A year and a half ago I took an inventory of my life and wrote a list of how I will crash and burn(out) in ministry. Since then, I frequently receive emails from youth workers who feel maxed out, tired and drained. Here are some common recommendations I make on how to reduce stress in ministry.
11. Take regular breaks.
Ministry workers are usually workaholics. There are appropriate times when you need to settle down and crunch through some work, but when it’s done, leave your workplace a couple minutes. Go outside, walk around, and get some sun. You’ll be amazed how refreshed you feel coming back. A 10-15 minute break outside can really energize you to finish the rest of your work in much better time and in higher quality, too.
10. Work when you focus best.
It seems like most people I know in ministry are early-morning people. They love waking up before the sun and hitting the office early. If that’s what works best for you, then do it! However, some people, like me, think mornings are a result of the fall in Genesis 3 and can’t function until lunch time. I honestly work best between 10:00 PM and 2:00 AM. I stay focused and tend to crank out my best work during that time. Find out what works best for you and capitalize on it.
9. Address the work at home.
Stacks of bills, car maintenance, yard work, and home repairs can really stress you out, especially if it seems like everything else going on in life is always a higher priority. If tasks start piling up at home, take an extra day off to get it all done and set your mind free.
8. Eat healthy.
Give your body food that will keep it well nourished. Balance your carbs, fruits, vegetables, and grains. Junk food will drain your system, making you tired and unfocused. A sugar rush may give you small bursts of energy, but the crash at the end will keep you going back for more sugar all day long.
7. Stay in shape.
It’s clinically proven that regular exercise reduces stress, gives you more energy, improves your sleep at night, and helps you stay more alert during the day.

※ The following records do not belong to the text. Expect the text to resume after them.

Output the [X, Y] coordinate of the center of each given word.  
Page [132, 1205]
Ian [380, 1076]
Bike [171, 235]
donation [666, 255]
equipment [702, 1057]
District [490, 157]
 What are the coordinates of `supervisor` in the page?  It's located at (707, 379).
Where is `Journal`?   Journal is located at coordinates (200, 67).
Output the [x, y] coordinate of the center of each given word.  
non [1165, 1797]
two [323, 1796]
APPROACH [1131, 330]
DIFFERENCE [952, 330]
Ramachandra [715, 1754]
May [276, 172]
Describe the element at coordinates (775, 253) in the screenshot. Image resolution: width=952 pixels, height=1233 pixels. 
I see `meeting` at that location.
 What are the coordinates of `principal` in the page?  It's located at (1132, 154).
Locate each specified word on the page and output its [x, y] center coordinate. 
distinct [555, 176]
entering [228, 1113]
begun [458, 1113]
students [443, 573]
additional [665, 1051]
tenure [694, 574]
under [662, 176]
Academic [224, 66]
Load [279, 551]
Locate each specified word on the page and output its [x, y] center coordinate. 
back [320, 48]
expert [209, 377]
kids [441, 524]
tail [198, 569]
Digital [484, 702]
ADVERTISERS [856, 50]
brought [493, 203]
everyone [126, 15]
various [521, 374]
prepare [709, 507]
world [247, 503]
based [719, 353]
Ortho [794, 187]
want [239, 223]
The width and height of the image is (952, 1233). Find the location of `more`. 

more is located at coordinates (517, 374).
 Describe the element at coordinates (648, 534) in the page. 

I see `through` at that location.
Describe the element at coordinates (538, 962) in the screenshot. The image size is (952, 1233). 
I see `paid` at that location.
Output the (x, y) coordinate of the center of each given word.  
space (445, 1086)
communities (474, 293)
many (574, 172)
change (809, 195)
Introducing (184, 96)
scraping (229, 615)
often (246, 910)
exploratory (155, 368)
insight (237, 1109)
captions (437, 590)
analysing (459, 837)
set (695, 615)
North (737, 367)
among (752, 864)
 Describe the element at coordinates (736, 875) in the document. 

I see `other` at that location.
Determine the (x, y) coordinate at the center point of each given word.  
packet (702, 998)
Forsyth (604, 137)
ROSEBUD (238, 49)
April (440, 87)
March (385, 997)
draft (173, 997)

There’s really no excuse not to stay in shape, especially for people in ministry. And if you have tight muscles and achy joints, see a massage therapist or a chiropractor.
6. Use your vacation days.
Many of us may be happy with our jobs, our ministries, and the work we do, but there are always small things about each job that we hate. That’s just a part of life. Over time, those annoyances can build until they become frustrating. Make sure you take a break, time to rest, time to get away, and leave it all behind. If your ministry can’t function without you for a couple days to a week on a regular basis, the ministry is way too focused on you and is unhealthy.
5. Keep ministry simple.
Lots of activity and responsibilities may make you feel more important than you really are, but it’s a guaranteed formula for stress and burnout. Know your limits and be realistic. If you have too much on your plate, delegate some of it to others or simply cut it out of your life. In my ministry, if no one steps up to help or take over something I don’t have time to do or shouldn’t be a priority for my limited time, it simply doesn’t get done. It’s really that easy.
4. Listen to worship music.
I don’t mean just have it playing in the background, although that might help. Sit down and really listen to it. Let the Holy Spirit work in your life as you spend personal time in worship, thinking, reflecting, and meditating on Him. All the other stressful things in your life pale in comparison to a healthy reminder of who God is.
3. Say “No!”
I don’t know why ministry workers feel like they have to say yes to so many things. Maintain boundaries on your life! I’m a youth pastor and I only go to about half of our weekly youth meetings. I work hard to recruit and train solid volunteers that work great whether I’m there or not. If the ministry is focused around you, you’re doing something wrong. You shouldn’t be out more than 3 nights a week maximum! Be at home with your family.
2. Maintain healthy relationships with your spouse.
Remember, your primary ministry is to your family, especially your spouse. Don’t wait until the relationship starts feeling dry to do something about it. Maintain the relationship so you never get to that point in the first place. Spend alone time together, go on dates, read the Word together, do random romantic acts, be sexually active.
1. Focus on the Lord.
Regular time with the Lord is critical, but it often seems like it’s the first thing we set aside. Spend time with God on a personal level and also make it a priority for your family. You can’t serve the Lord and follow Him without knowing where He’s leading you. Otherwise, you fall into a stale rut of just “doing” ministry, rather than leading a movement of God’s people.
What other tips do you have to reducing stress in ministry? What do you do to recharge and stay focused?